With over 2000 posters and guests you'll find all kinds of personalities here. 

I've been on hundreds of boards. 

This one isn't much different than any of them, except we're much more active than any of the local boards. 

When you give people the power to write what they want with no accountability.. you'll get all kinds of responses. 

Just like in the real world, posters establish an online reputation and depending on how they interact with others, they are either looked at in a positive light or a negative light. 

People usually get what they give.

----------


## southernskye

> negative or realistic? two different things. I say this board is more informative than any other news outlet in the metro. I'd also say it has more community pride and educated citizens on local issues than anywhere else I've seen.


 
I will agree with you that it is informative. I have learned a lot about this town in the short time I have been here. 

Hopefully, the tone will change after this election is over.

----------


## fourthworldtraffic

No, you've learned alot about the people who are on computers all the time, bad mouthing each other..I have been reading this and am also very struck by the ugliness of tone and the gossipy disparaging nonsense...Maybe too much unsupervised office time or retirement thumbwiddling perhaps judging from the posting times and frequency.I found nothing complained about here to be accurate regarding Coffee Slingers. YES I agree with the administrator's allusion and I'll take it a step further:let's start a message board with real names and watch the strong opinions falter and fade.

——————

## PROBLEMS
1. In the forum thread about the message board, the quoted passage that begins "negative or realistic?" credits the board with several strengths over other sources. List each one.
2. Extend the forum thread about the message board past its final sentence, keeping the same informal tone.
The records play no part in what follows.

Items listed in a dataset:
——————

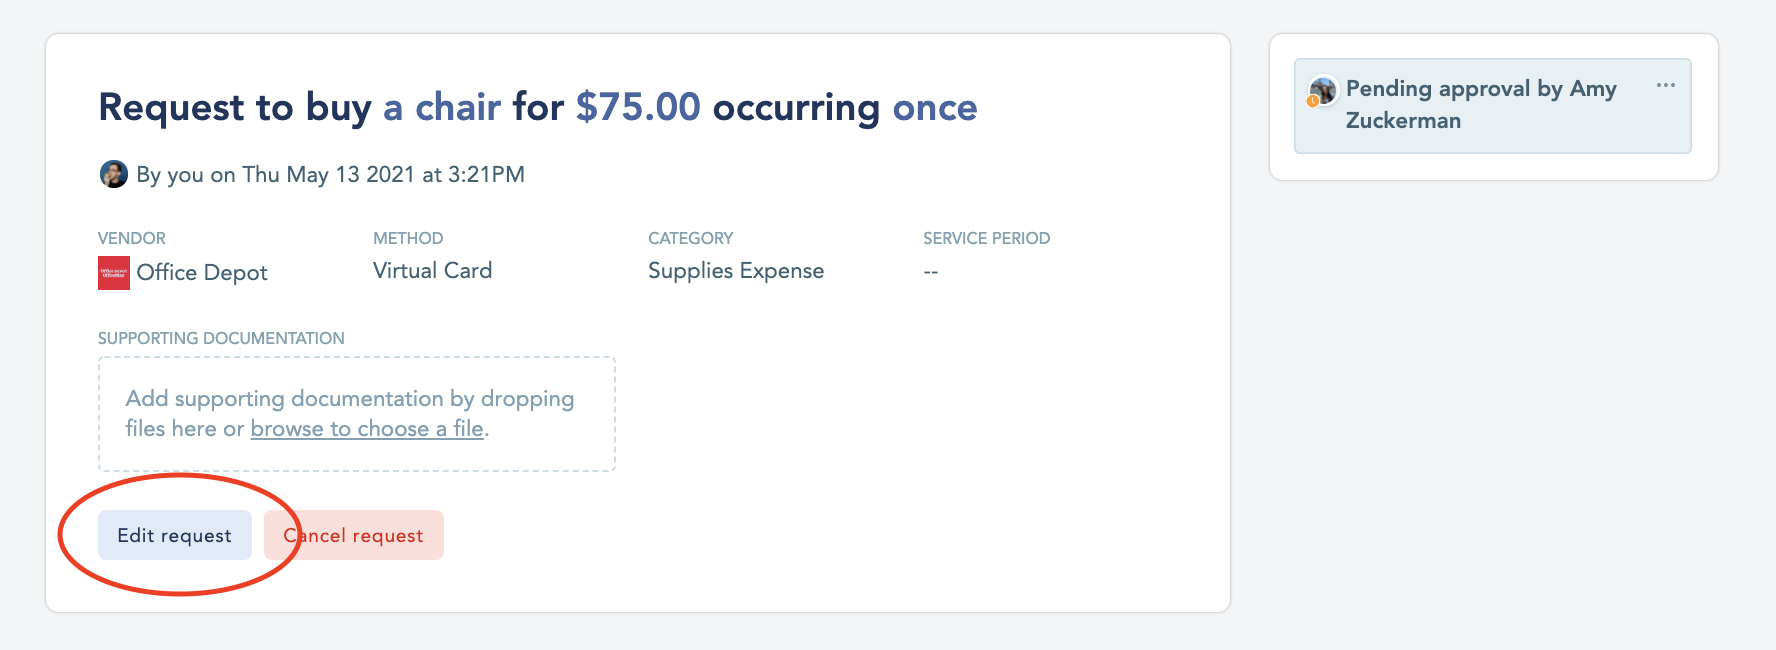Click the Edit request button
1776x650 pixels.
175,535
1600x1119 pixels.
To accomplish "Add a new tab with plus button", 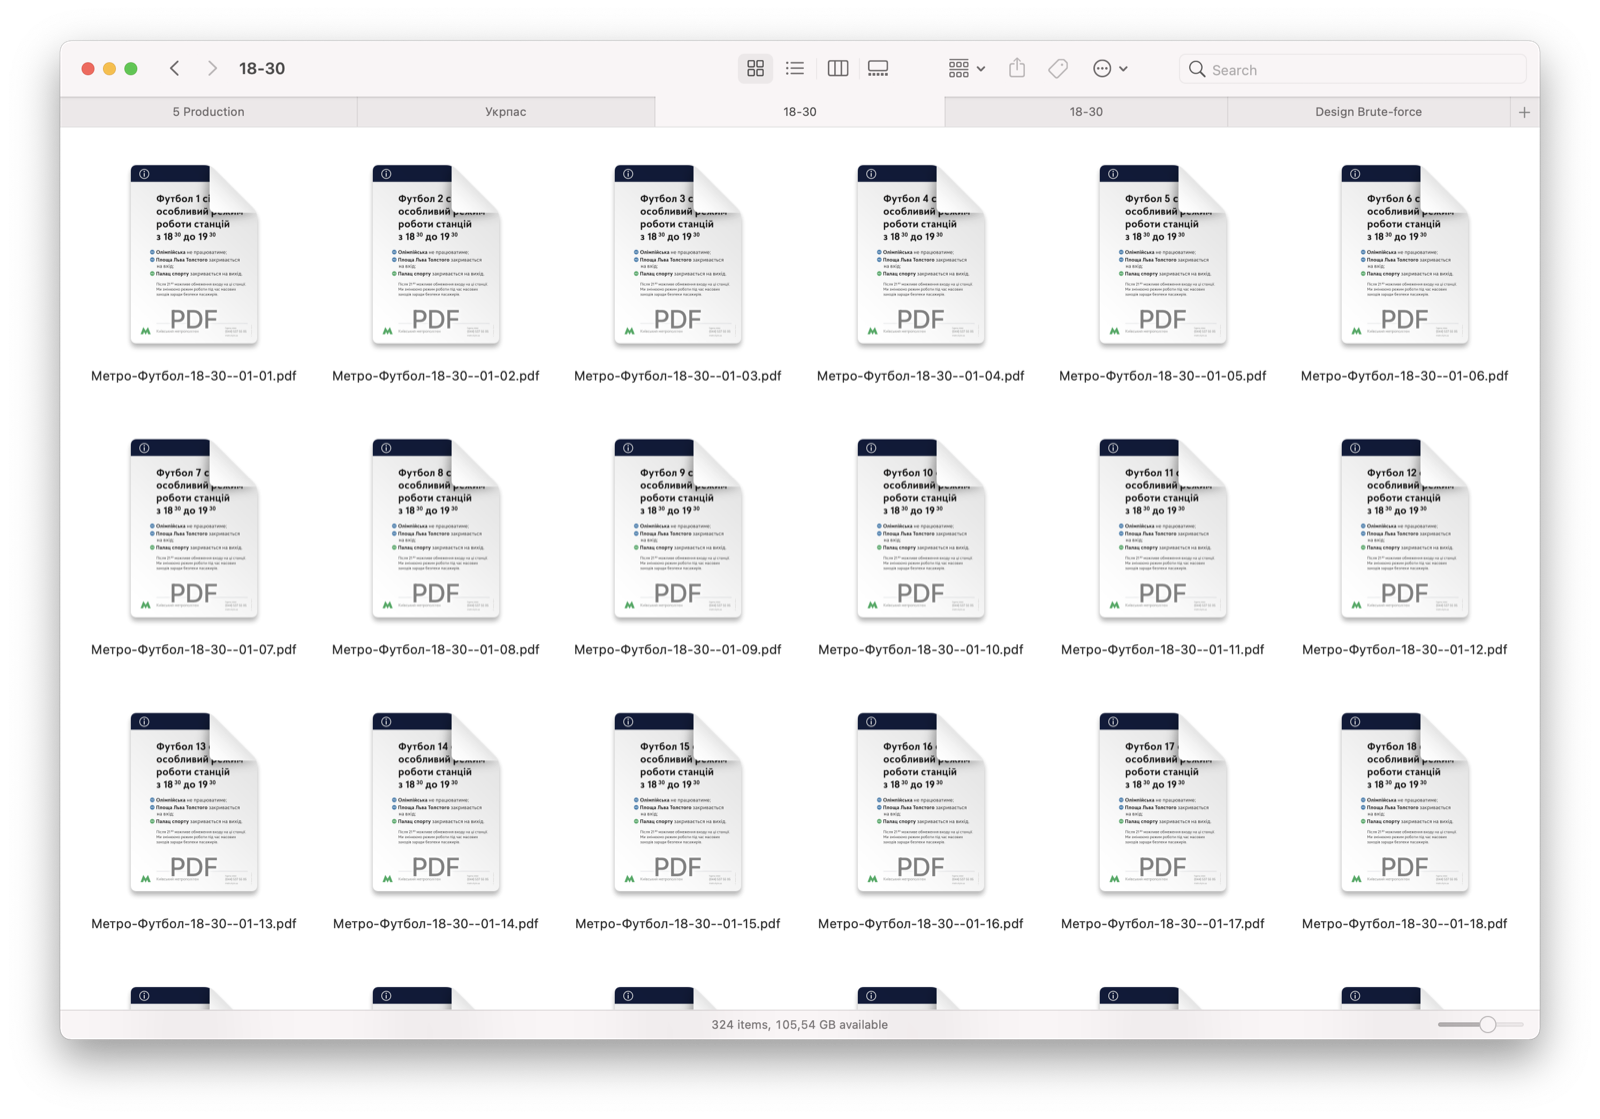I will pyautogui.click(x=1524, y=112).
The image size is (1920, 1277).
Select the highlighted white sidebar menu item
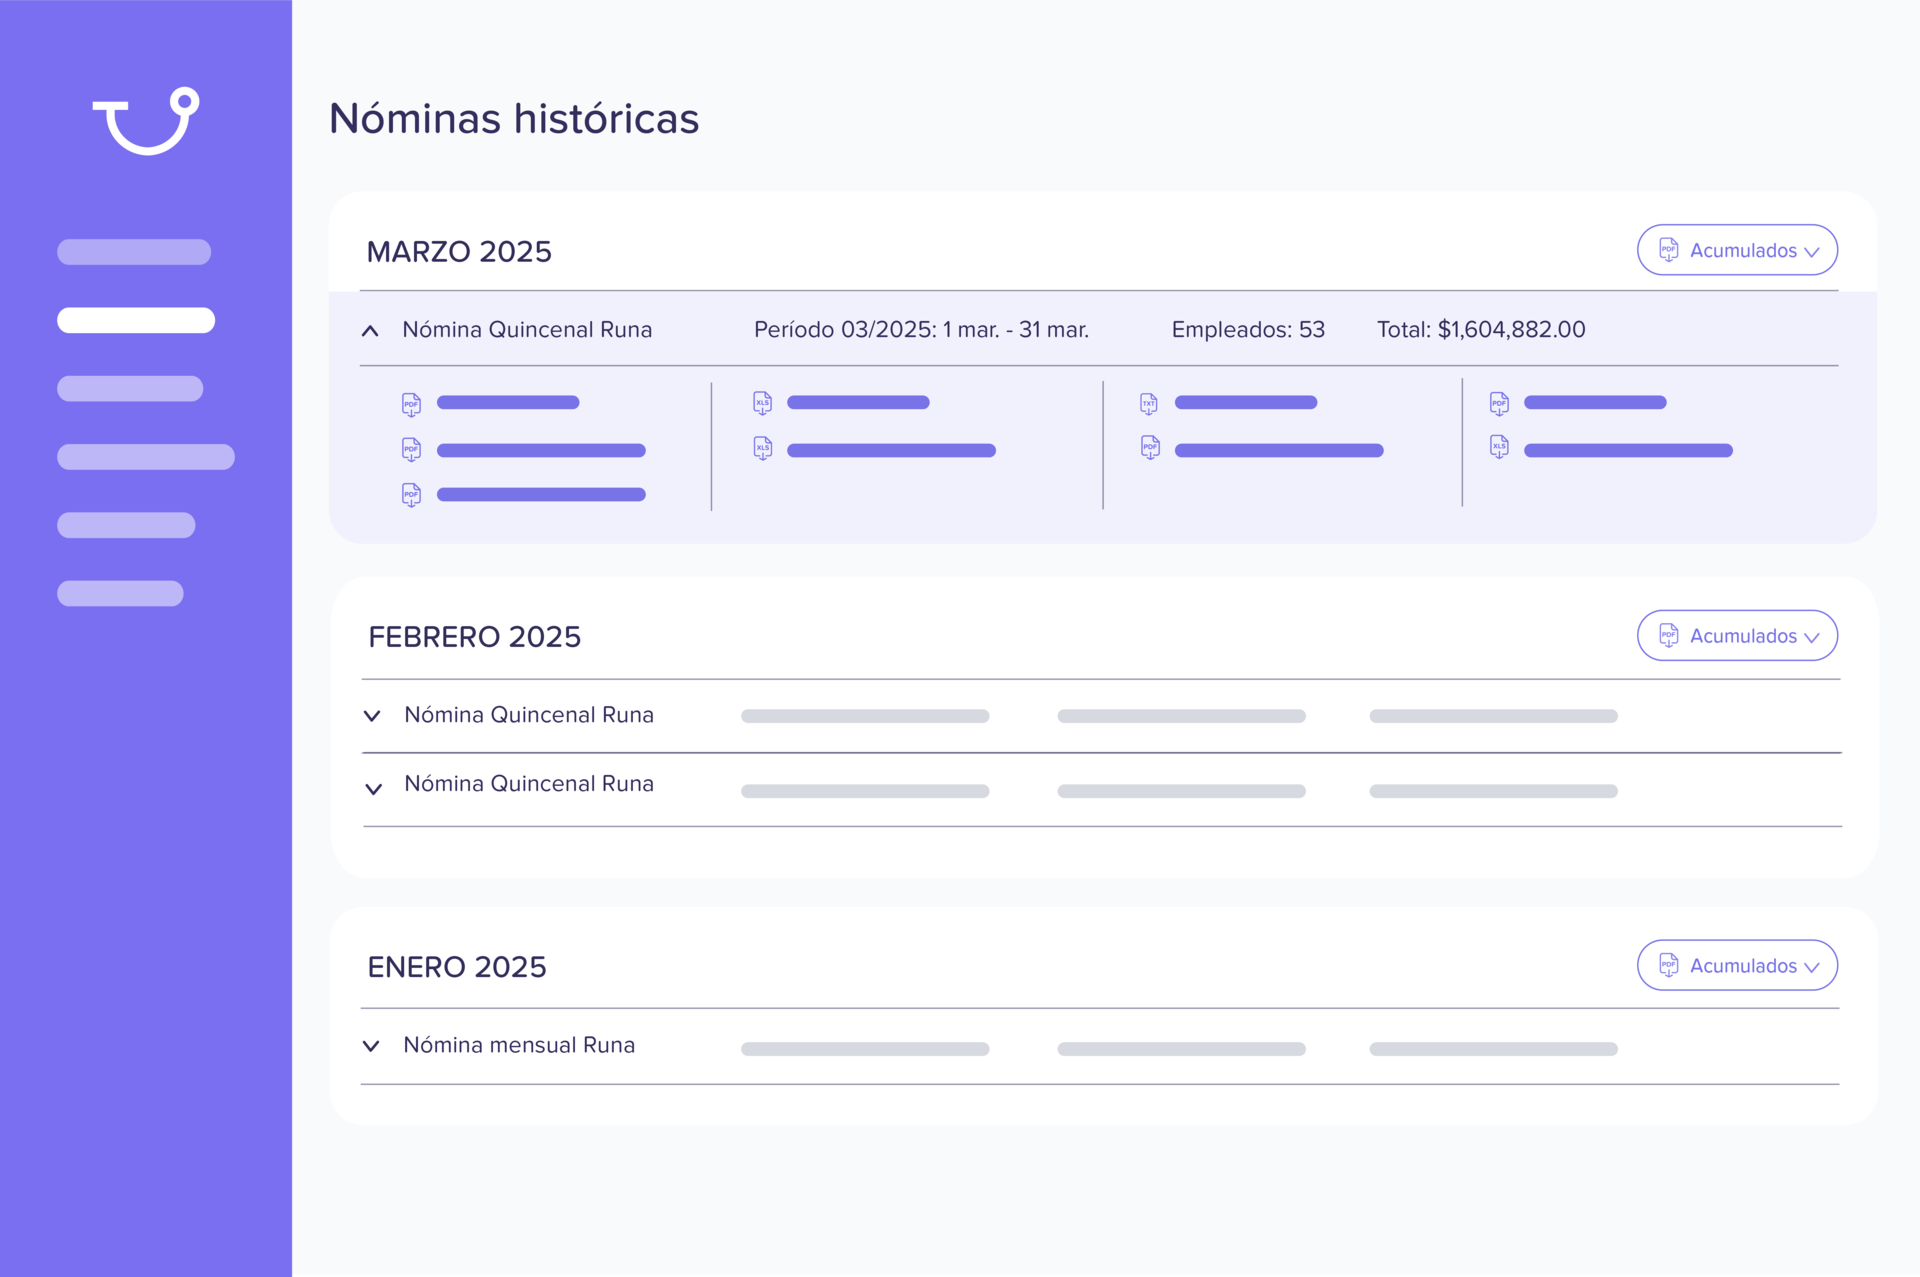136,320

——————

## ANSWERS FOR THE EXERCISE
1.
- It is more informative than any other news outlet in the metro.
- It has more community pride than anywhere else the writer has seen.
- It has more citizens educated on local issues than anywhere else the writer has seen.

2.
----------


## Generals64

O.K., what happened?....Coffee Slingers was lambasted for a couple of weeks and everyone was told they were going out of business...Did they re-open? or are they just like any other business.....Working their tails off to survive and a few just don't get their ways and they try to ruin someone.....Today, they were still opened....what happened?

----------


## MadMonk

Yeah, people stating their unvarnished opinions is such a horrible, horrible thing.

----------


## Generals64

> Yeah, people stating their unvarnished opinions is such a horrible, horrible thing.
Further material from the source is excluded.